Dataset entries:
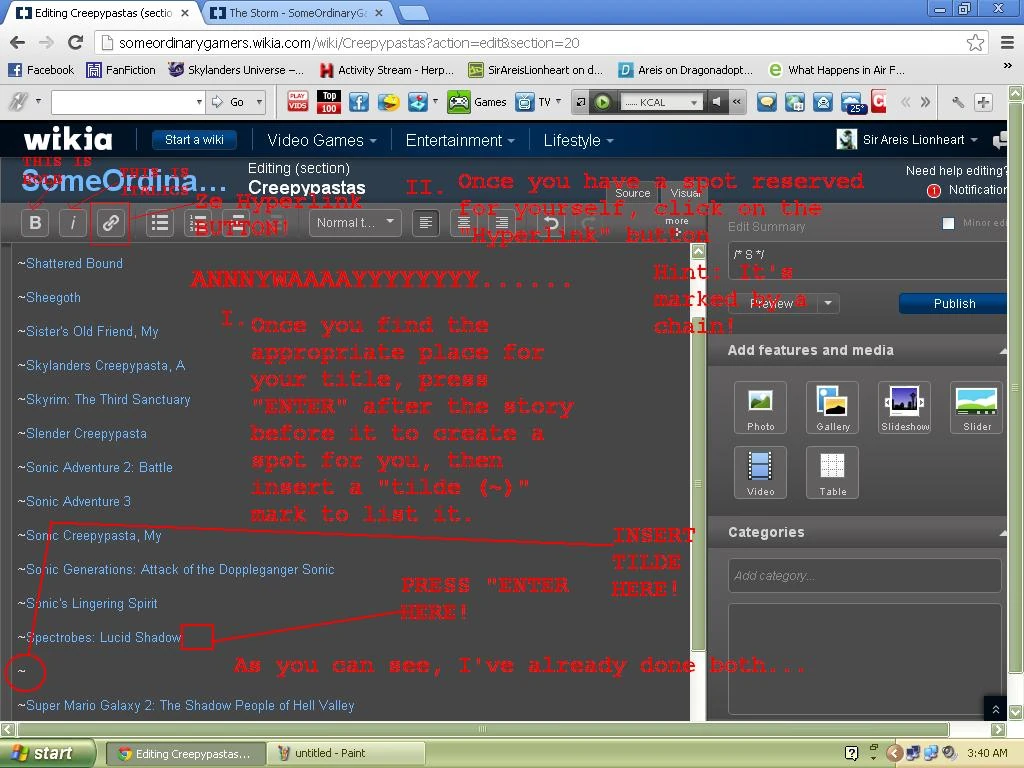Tick the Minor edit checkbox
The height and width of the screenshot is (768, 1024).
[x=948, y=223]
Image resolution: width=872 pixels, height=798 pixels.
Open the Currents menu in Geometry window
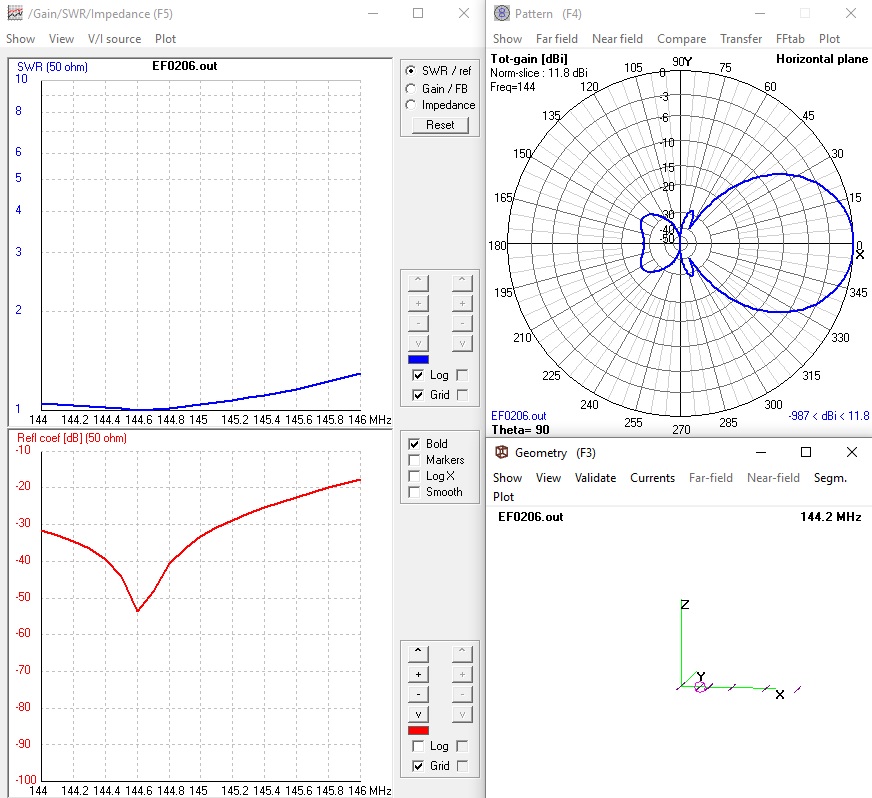[652, 478]
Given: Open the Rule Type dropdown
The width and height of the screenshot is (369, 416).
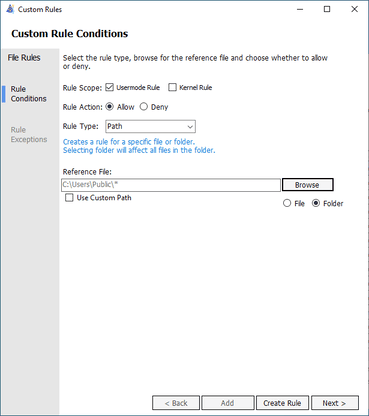Looking at the screenshot, I should [150, 126].
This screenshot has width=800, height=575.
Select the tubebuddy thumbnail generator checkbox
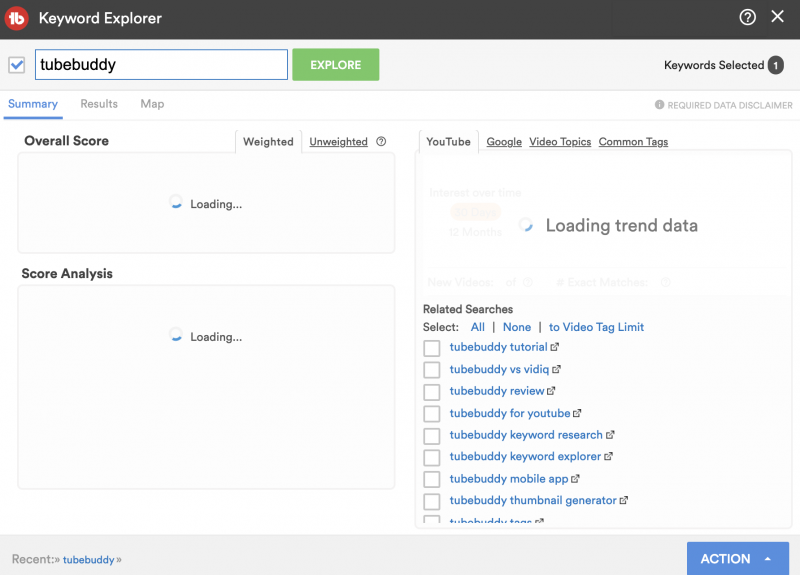[x=432, y=501]
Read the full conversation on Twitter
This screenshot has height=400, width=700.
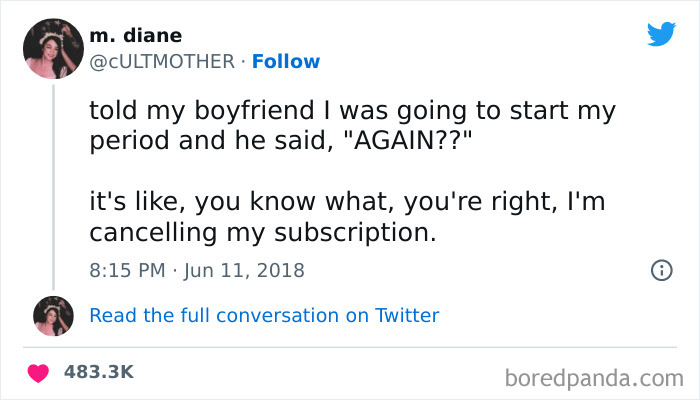tap(264, 316)
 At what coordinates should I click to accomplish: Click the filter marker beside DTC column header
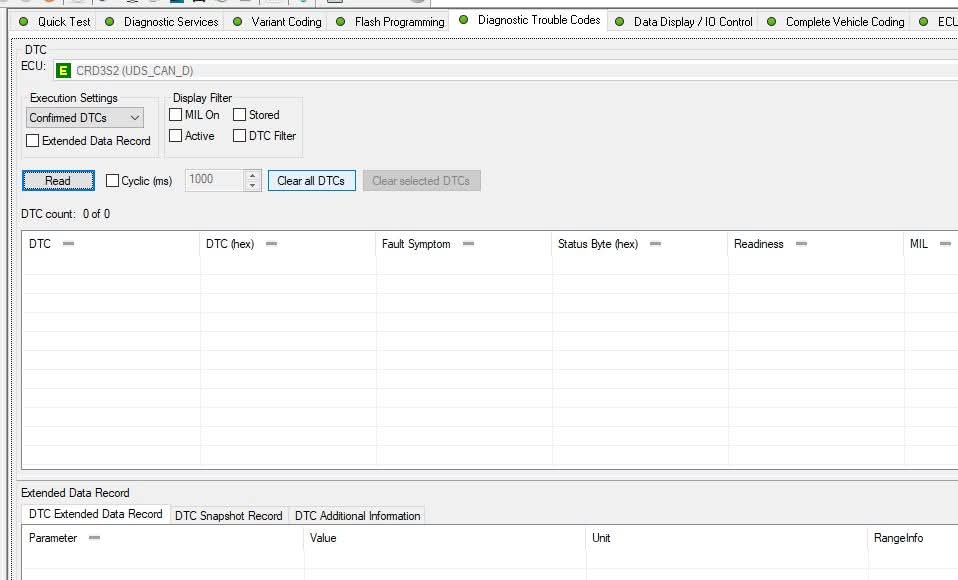pos(68,244)
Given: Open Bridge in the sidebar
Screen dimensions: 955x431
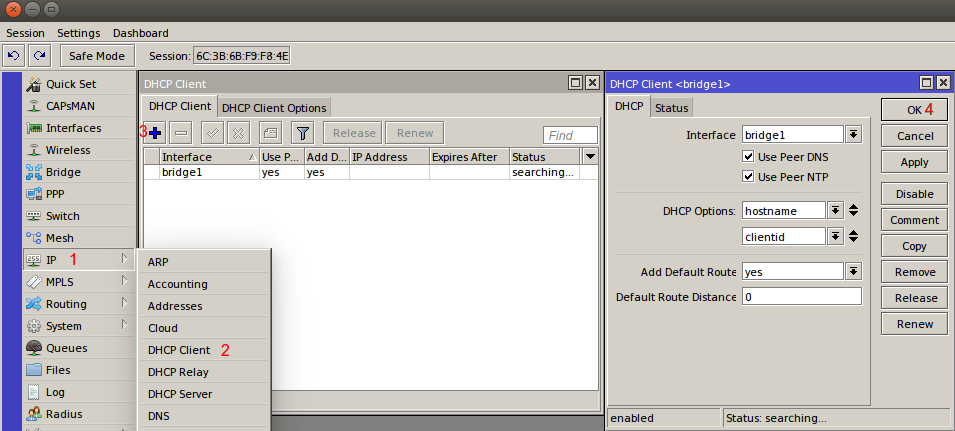Looking at the screenshot, I should [x=63, y=172].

EXERCISE OBJECTIVE: Within the entries above, the lines from the one with "This screenshot has width=800, height=575." through the final line are to be printed exactly, with the pictures removed.

SOLUTION FOR THIS PROBLEM:
This screenshot has width=800, height=575.
Select the tubebuddy thumbnail generator checkbox
[x=432, y=501]
Read the full conversation on Twitter
This screenshot has height=400, width=700.
tap(264, 316)
 At what coordinates should I click to accomplish: Click the filter marker beside DTC column header
pos(68,244)
Given: Open Bridge in the sidebar
Screen dimensions: 955x431
Looking at the screenshot, I should [x=63, y=172].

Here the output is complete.